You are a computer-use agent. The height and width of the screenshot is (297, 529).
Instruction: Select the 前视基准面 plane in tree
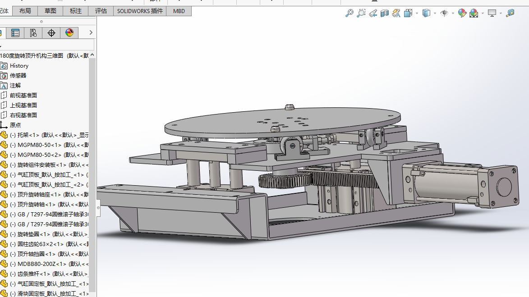click(x=23, y=96)
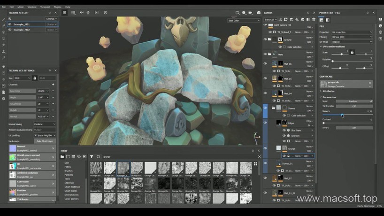Click the size lock icon in Texture Set Settings

click(x=35, y=78)
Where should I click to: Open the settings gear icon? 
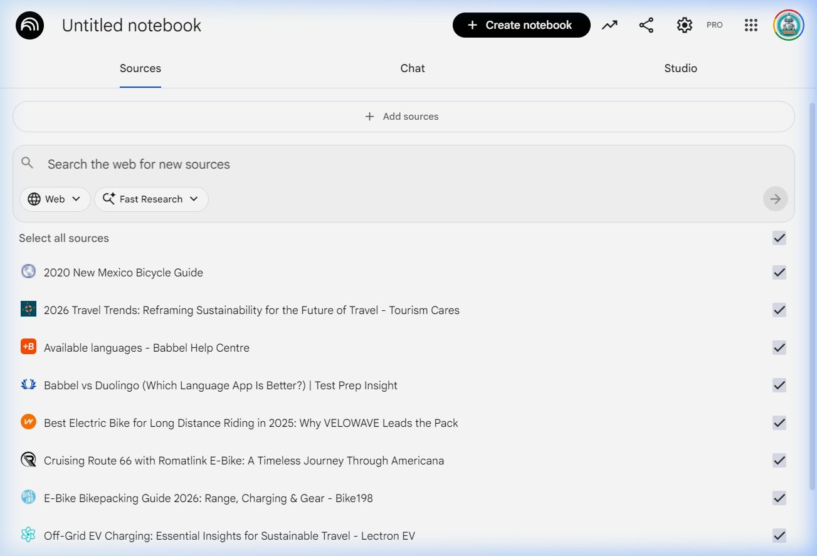[684, 25]
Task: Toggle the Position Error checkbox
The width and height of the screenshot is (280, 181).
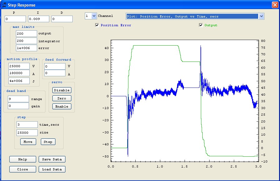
----------------------------------------
§ **What needs to be done**
Repeat the material above word for word but skip the images.

§ **Solution below**
You are a computer-use agent. The height and width of the screenshot is (297, 529).
Instruction: Select the 前视基准面 plane in tree
click(x=23, y=96)
Click the size lock icon in Texture Set Settings

click(x=35, y=78)
Where should I click to: Open the settings gear icon? 
[684, 25]
Task: Toggle the Position Error checkbox
The width and height of the screenshot is (280, 181).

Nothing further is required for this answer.